Packed into the high performance headgear is every tech device you can imagine, including a full HD camera, GPS, stereo speakers, a noise-cancelling microphone to communicate with friends via Wi-Fi and Bluetooth, impact sensors, a microcomputer and an emergency beacon.

UNSW Industrial Design graduates Alfred Boyadgis and Julian Chow and Engineering graduate George Constantinos came up with the idea after a trip to the snow left them fumbling with frozen hands to operate their phones and cameras.

 “The head is where everything happens and a helmet is a great platform to fit all these electronics to provide extra information such as your speed or where your friends are,” Boyadgis says.

The Alpine Helmet follows on from Boyadgis’ very successful final-year Industrial Design project, a 'RoboCop'-style police motorcycle helmet that won international design awards including a Silver medal in the James Dyson Award and the Red Dot International Design Award. 

After graduation the trio initially headed down the traditional employment path, but with a bit of encouragement from UNSW Innovations, the University’s commercialisation company, they were able to take the leap to create their own company, Forcite Helmet Systems.

Student Entrepreneur Development Manager Josh Flannery says UNSW Innovations was able to provide valuable start-up assistance including facilities, R&D support, and legal and intellectual property advice.

“We were also able to introduce the Forcite team to NSW Trade & Investment where, based on our recommendation, a grant was provided for the early development phase,” Flannery says.

Boyadgis and Chow also entered the UNSW Startup Games, an entrepreneurship competition designed to provide insights into how they might further develop their ideas and their company.

“We learnt how to pitch and develop a business plan and discover what investors think.
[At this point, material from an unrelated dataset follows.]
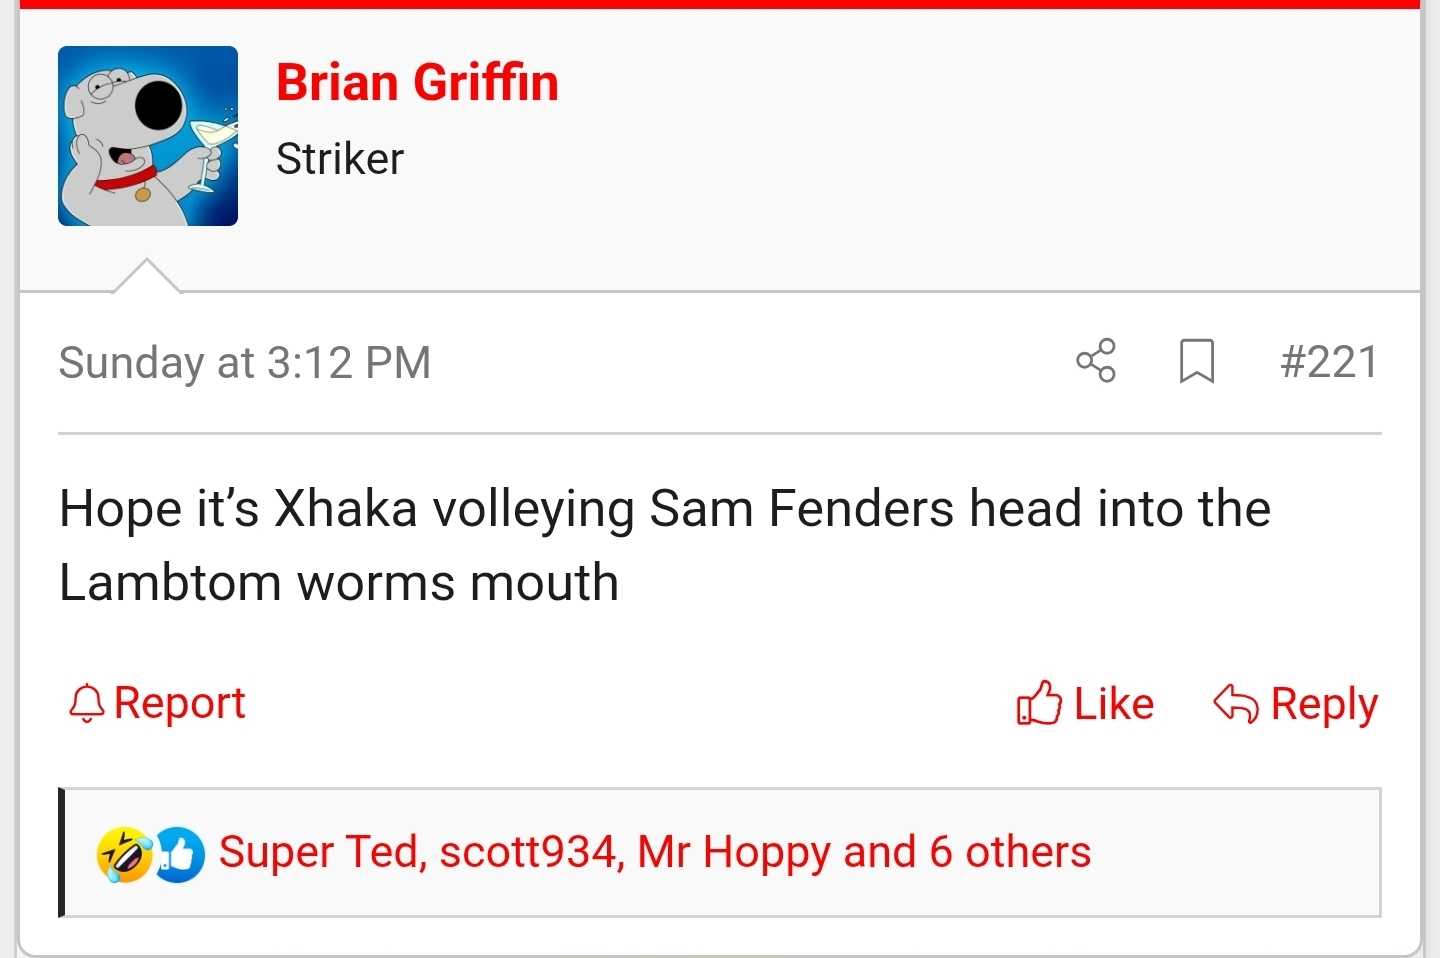Click the share post icon
The height and width of the screenshot is (958, 1440).
pyautogui.click(x=1096, y=360)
It opened our eyes to the world because we didn’t really know much about the key players in the industry, the people in Silicon Valley who could help us,” Boyadgis says.

Boyadgis also credits Andrew Fowkes from the UNSW Design Lab for challenging the team to consider what happens when someone crashes and the helmet is broken. 

“A helmet is meant to protect you, it’s meant to be replaced, and that’s something we had to factor into the design," Boyadgis says.

“The top shell, the phone, the speakers, the camera, the computer, the battery – are all elements that you can pull apart, and put back together again for a reasonably affordable price."

The Forcite team hopes to have the Alpine Helmet available in time for the northern hemisphere ski season and to expand into helmets for motorbikes, bikes and the emergency services and mining sectors.

“We have had more than 2500 registers of interest in the Alpine Helmet and we’re currently looking for further investment opportunities,” says Boyadgis.

As for the more distant future, the Forcite team sees technology moving into a whole range of networked wearable items and, with bionic eyes and mechatronic limbs on the horizon, perhaps even incorporated into the body.